▶ _Kutipan Pilihan_
#####

PedomanBengkulu.com - Pakar Hukum Tata Negara Margarito Kamis menegaskan bahwa, Mahkamah Agung (MA) sebagai lembaga peradilan tertinggi di Indonesia memiliki tanggung jawab besar dalam memastikan penegakan hukum dilakukan berdasarkan hukum, data, dan fakta yang ada.
Margarito mengingatkan bahwa, penegak hukum harus bertindak sesuai dengan aturan yang berlaku dan tidak boleh berpihak. Hal ini disampaikan Margarito Kamis dalam diskusi bertajuk Mendukung Upaya Pemerintah dalam Penegakan Hukum di Media Center DPR, Senayan, Jakarta, Kamis (14/11/2024).
Margarito menyoroti pentingnya lembaga peradilan untuk mengikuti ketentuan yang ada dalam hukum dan tidak memihak pada kepentingan apapun.
"Penegak hukum harus bertindak berdasarkan hukum dan fakta. Jangan ke kiri dan jangan ke kanan," kata Margarito.
Margarito juga mengkritik adanya kasus di Kutai Kertanegara, di mana seorang calon bupati petahana, Edi Damansyah, yang telah menjabat selama dua periode, tetap diloloskan oleh Komisi Pemilihan Umum (KPU), meskipun menurut Undang-undang Pilkada, calon yang sudah menjabat dua periode tidak boleh maju lagi.

#####

▶ _Data Tersimpan_
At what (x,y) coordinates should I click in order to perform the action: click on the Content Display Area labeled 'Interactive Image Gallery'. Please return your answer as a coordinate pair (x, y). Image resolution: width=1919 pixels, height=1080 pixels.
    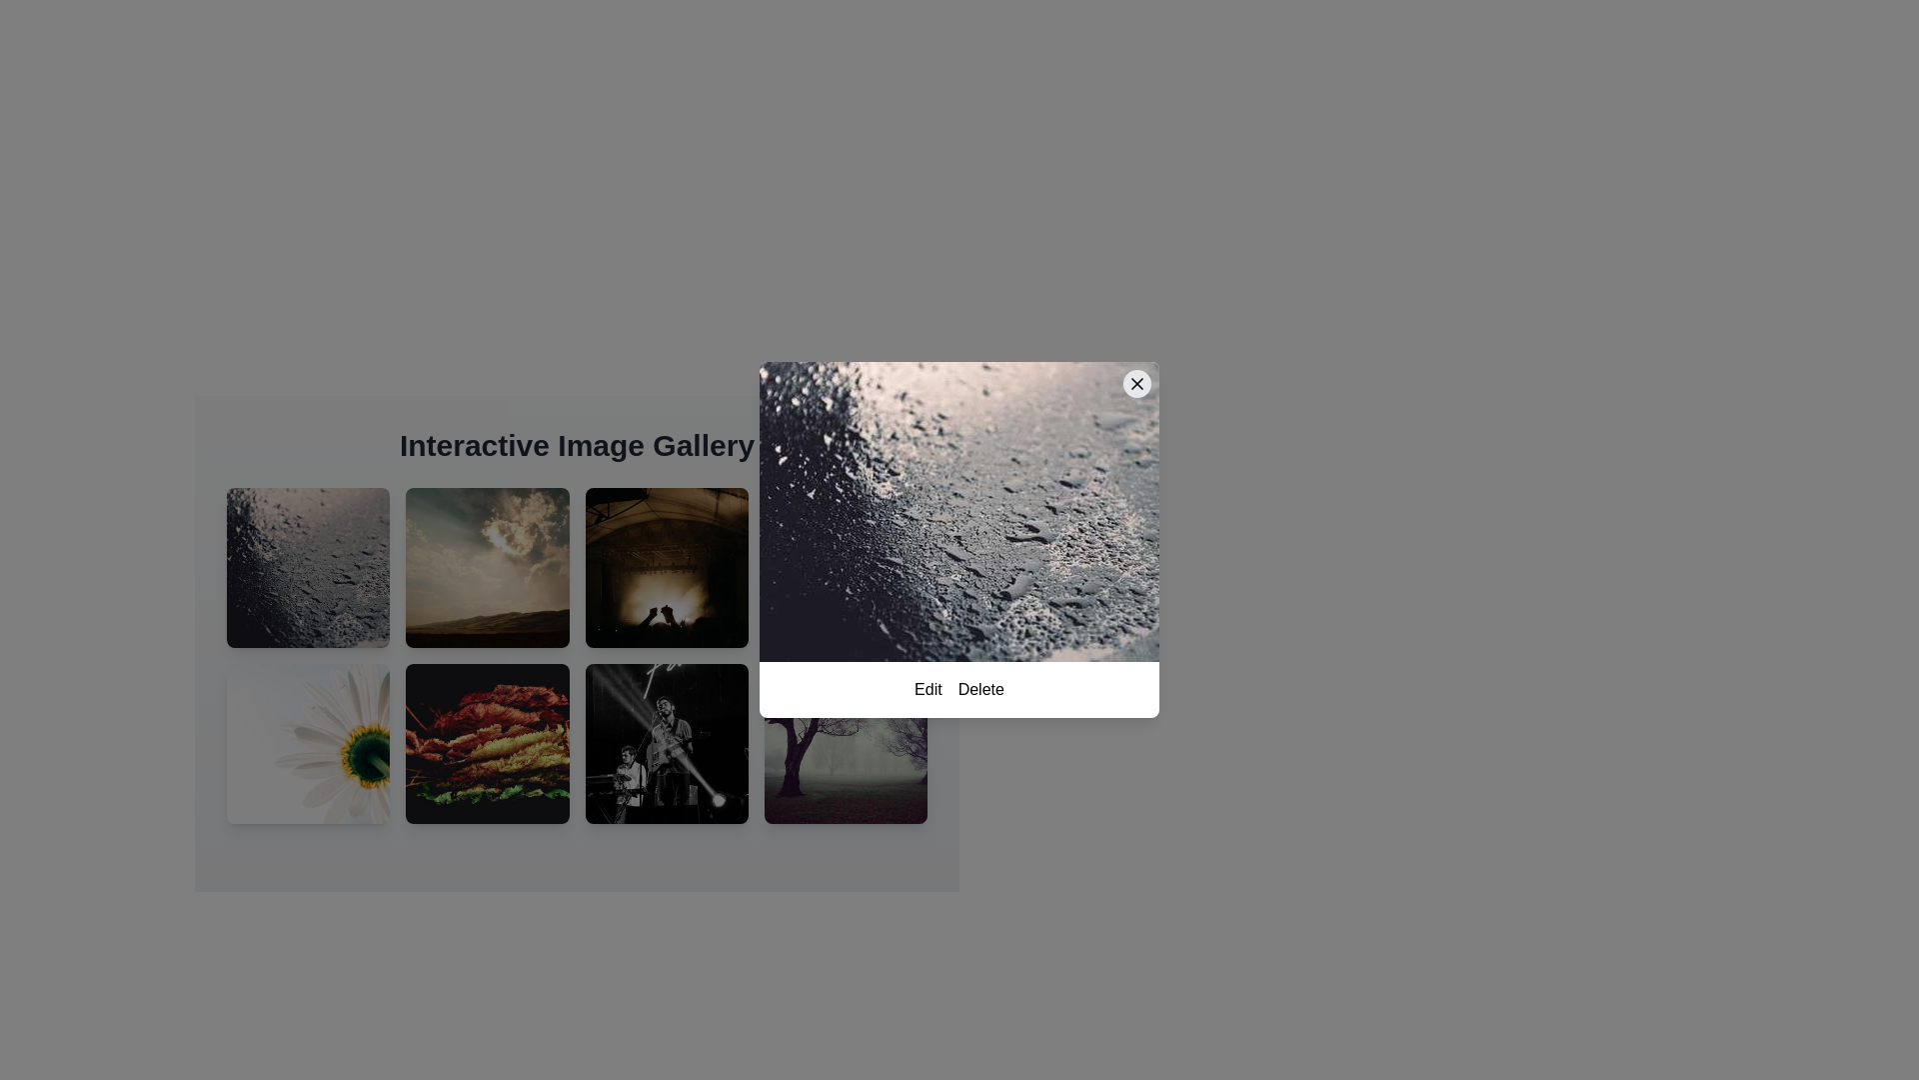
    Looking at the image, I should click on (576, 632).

#####

▶ _Tugas yang Dikerjakan_
a) Jawablah pertanyaan berikut berdasarkan kutipan tentang pernyataan Margarito Kamis soal penegakan hukum.
(i) Di mana dan kapan diskusi tempat Margarito Kamis menyampaikan pendapatnya diadakan?
(ii) Menurut kutipan langsung Margarito, penegak hukum harus bertindak berdasarkan apa?
(iii) Siapa calon bupati petahana yang disebut dalam kasus di Kutai Kertanegara?
b) Lanjutkan kutipan tentang pernyataan Margarito Kamis soal penegakan hukum, dimulai setelah kalimat terakhirnya.

▶ _Kunci Jawaban_
a)
(i) Di Media Center DPR, Senayan, Jakarta, pada Kamis (14/11/2024).
(ii) Berdasarkan hukum dan fakta.
(iii) Edi Damansyah.

b)
Margarito menganggap hal ini sebagai kesalahan, dan meminta institusi terkait untuk melakukan koreksi. Margarito menjelaskan bahwa, dalam peraturan Pilkada, seseorang yang menjabat lebih dari setengah periode, yakni lebih dari 2,5 tahun, sudah dihitung sebagai satu periode. Oleh karena itu, calon tersebut seharusnya tidak bisa maju lagi.
"Kalau diloloskan, menurut saya, itu aneh. Aturan harus ditegakkan," jelas Margarito.
Margarito juga menekankan pentingnya masyarakat untuk melaporkan jika merasa dirugikan. Jika Bawaslu menolak laporan, maka masyarakat bisa melanjutkan laporan ke PTUN, dan jika PTUN menolak, mereka bisa mengajukan gugatan ke MA.
"MA harus memastikan keputusan yang diambil adil, apalagi sudah ada putusan MK," jelas Margarito.
Guru Besar Bidang Ilmu Hukum Konstitusi, Profesor Dr. Andi Muhammad Asrun, turut mendukung pernyataan Margarito, dengan mengharapkan MA dan semua pihak terkait untuk menghormati ketentuan dalam UU Pilkada dan hukum lainnya.
Diskusi ini menjadi pengingat bahwa penegakan hukum yang adil dan sesuai aturan sangat penting bagi kredibilitas sistem hukum di Indonesia.
Perlu diketahui, kasus calon petahana diloloskan KPU juga terjadi di Bengkulu yakni terhadap calon petahana
Gubernur Bengkulu Rohidin Mersyah serta calon petahana Bupati Bengkulu Selatan Gusnan Mulyadi.
Perkara tersebut telah diputus oleh Mahkamah Konstitusi (MK) dengan perkara nomor 129/PUU-XXII/2024 yang diajukan pemohon I Helmi Hasan, Ir Mian pemohon II, pemohon II Elva Hartati dan Makrizal Nedi pemohon IV.
Mahkamah dalam putusan a quo memperkuat tiga putusan Mahkamah Konstitusi sebelumnya, yaitu Putusan MK Nomor 22/PUU-VII/2009, Putusan MK Nomor 67/PUU-XVIII/2020, dan Putusan MK Nomor 2/PUU-XXI/2023.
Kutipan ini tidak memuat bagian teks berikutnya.